• **To do**
With both ends included, repeat exactly the lines of the entries below from the one containing "Viewport: 840px width, 1412px height." down to the one containing "Given: Click the Subject Name column header", and no others.

• **Data extract**
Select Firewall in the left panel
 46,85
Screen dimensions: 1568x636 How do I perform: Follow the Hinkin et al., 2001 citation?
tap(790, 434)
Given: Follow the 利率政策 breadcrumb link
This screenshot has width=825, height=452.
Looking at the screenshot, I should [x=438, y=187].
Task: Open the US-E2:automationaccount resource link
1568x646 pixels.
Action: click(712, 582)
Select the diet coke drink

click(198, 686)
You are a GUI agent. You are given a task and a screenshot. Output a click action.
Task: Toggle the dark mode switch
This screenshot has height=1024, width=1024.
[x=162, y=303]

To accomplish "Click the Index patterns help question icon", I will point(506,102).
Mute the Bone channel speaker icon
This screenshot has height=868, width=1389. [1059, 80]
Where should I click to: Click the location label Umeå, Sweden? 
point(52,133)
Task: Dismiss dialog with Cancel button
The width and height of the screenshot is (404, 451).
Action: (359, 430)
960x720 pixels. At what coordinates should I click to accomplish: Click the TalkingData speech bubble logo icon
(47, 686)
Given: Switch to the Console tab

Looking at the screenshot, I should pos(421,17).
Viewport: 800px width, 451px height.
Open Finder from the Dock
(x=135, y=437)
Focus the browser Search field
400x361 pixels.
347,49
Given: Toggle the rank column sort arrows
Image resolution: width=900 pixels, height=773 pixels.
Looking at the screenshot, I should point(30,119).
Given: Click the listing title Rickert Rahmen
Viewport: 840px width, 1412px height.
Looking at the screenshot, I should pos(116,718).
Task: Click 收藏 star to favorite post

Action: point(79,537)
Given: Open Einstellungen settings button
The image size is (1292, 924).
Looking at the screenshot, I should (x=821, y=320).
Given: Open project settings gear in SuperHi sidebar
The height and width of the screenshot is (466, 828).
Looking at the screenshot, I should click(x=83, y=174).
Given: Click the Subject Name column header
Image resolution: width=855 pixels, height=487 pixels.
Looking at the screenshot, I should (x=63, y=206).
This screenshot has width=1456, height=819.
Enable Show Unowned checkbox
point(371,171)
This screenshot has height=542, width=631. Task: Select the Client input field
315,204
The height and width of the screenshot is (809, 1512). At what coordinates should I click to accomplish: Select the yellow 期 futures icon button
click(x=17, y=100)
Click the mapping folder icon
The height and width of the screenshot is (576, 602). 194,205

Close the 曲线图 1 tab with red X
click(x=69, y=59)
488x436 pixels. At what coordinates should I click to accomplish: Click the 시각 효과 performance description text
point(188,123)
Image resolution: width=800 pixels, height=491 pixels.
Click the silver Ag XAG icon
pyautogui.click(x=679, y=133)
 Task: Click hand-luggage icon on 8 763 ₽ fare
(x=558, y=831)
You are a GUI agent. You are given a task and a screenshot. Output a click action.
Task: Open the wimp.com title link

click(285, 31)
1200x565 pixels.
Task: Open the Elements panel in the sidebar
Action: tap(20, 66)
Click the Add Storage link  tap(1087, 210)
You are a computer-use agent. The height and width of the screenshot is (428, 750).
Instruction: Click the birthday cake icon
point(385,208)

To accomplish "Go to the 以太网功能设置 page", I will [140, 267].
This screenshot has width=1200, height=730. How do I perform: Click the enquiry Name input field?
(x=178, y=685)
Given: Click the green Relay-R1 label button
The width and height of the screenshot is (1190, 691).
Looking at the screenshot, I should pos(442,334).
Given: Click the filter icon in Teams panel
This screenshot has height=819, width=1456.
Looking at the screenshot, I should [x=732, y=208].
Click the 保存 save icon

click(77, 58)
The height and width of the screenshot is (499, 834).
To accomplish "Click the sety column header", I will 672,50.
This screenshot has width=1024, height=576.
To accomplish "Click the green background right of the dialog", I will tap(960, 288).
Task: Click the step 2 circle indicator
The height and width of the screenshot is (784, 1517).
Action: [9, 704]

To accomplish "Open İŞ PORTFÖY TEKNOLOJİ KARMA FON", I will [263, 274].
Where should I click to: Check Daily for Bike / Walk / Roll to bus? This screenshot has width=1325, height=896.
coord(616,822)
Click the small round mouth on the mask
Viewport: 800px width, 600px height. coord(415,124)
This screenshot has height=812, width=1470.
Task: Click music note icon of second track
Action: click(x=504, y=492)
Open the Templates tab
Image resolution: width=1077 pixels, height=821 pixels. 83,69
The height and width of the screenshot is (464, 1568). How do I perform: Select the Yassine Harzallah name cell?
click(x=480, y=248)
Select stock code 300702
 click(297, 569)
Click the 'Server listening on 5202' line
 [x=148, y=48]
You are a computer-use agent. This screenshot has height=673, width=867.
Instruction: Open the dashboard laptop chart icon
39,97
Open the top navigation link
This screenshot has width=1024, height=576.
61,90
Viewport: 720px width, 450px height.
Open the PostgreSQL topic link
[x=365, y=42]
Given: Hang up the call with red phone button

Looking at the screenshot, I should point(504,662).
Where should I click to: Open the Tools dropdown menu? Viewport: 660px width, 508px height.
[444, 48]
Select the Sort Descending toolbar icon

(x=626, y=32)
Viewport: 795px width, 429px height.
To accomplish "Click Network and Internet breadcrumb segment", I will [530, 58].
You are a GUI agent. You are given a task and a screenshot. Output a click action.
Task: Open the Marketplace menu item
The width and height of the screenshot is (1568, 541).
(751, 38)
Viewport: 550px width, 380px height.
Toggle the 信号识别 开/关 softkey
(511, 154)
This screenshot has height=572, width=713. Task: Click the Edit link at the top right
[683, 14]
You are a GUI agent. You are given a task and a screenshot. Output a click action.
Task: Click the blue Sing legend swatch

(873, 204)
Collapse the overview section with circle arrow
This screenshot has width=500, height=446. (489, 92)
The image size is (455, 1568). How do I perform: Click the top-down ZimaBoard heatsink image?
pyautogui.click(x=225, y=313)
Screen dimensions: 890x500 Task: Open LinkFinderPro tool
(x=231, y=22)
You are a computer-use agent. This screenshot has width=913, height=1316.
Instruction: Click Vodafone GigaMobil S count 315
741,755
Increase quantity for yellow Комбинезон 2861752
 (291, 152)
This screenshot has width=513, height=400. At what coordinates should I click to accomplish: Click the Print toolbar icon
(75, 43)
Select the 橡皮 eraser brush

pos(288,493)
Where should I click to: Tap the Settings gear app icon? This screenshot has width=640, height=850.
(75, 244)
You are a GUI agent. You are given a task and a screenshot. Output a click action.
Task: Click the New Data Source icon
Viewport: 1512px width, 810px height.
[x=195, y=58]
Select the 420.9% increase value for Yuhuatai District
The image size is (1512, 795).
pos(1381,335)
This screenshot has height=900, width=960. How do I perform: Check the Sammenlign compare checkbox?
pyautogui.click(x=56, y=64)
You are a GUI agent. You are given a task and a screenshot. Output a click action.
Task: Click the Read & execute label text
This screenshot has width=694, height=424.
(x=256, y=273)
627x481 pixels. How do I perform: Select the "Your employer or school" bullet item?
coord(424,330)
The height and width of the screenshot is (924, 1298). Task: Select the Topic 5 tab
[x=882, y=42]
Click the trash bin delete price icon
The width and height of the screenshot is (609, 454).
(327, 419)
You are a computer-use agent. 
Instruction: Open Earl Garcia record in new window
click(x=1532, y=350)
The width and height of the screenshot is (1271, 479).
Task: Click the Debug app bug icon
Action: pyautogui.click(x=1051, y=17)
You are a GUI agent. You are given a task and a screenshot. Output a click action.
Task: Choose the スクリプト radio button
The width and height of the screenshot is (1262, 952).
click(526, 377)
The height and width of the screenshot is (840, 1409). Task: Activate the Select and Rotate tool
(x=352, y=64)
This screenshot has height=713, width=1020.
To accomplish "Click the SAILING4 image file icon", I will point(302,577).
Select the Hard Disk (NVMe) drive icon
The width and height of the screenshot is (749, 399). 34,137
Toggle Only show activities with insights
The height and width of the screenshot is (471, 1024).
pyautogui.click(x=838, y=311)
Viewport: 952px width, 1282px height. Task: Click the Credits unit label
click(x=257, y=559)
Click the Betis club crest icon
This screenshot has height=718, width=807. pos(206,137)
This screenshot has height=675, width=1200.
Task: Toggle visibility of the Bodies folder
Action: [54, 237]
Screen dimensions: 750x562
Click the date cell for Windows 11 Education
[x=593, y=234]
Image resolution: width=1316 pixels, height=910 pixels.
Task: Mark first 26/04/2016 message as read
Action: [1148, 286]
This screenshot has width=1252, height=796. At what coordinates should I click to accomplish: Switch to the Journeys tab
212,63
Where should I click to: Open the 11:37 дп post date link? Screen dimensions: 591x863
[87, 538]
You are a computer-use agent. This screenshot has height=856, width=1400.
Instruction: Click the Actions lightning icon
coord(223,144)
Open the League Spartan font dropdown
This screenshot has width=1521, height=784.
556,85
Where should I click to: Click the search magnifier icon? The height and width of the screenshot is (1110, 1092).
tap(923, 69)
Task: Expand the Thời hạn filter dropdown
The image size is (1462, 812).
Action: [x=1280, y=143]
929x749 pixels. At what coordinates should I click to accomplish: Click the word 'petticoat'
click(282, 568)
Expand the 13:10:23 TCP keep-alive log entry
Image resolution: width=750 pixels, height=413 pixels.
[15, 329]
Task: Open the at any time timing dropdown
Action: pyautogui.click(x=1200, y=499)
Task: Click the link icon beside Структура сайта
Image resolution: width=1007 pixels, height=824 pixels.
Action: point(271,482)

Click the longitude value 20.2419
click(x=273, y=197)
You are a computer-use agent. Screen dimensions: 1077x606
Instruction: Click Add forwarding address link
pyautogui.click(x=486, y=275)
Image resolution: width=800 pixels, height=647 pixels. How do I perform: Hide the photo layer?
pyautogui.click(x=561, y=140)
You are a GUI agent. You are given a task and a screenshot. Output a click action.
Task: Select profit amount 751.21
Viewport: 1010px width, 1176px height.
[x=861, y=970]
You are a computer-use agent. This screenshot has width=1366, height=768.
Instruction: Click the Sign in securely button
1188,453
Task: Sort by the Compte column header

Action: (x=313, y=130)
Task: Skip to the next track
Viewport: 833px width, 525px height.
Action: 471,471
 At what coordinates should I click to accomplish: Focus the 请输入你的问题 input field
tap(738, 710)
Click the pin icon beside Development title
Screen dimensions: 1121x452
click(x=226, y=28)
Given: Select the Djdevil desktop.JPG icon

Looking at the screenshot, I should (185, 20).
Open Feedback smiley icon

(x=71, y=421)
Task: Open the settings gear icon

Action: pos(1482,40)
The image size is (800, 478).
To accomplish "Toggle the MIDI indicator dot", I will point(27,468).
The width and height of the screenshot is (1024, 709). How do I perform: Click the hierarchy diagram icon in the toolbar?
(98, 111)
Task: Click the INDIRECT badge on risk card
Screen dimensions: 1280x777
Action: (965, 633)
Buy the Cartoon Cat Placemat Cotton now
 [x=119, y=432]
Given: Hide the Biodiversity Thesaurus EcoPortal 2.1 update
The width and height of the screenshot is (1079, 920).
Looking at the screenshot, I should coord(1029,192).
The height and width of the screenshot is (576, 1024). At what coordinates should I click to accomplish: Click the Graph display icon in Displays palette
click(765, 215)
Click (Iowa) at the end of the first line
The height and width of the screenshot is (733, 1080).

• **Exercise response**
Viewport: 840px width, 1412px height.
Looking at the screenshot, I should pos(116,718).
Task: Click 收藏 star to favorite post

Action: point(79,537)
Given: Open Einstellungen settings button
The image size is (1292, 924).
Looking at the screenshot, I should (x=821, y=320).
Given: Open project settings gear in SuperHi sidebar
The height and width of the screenshot is (466, 828).
Looking at the screenshot, I should click(x=83, y=174).
Given: Click the Subject Name column header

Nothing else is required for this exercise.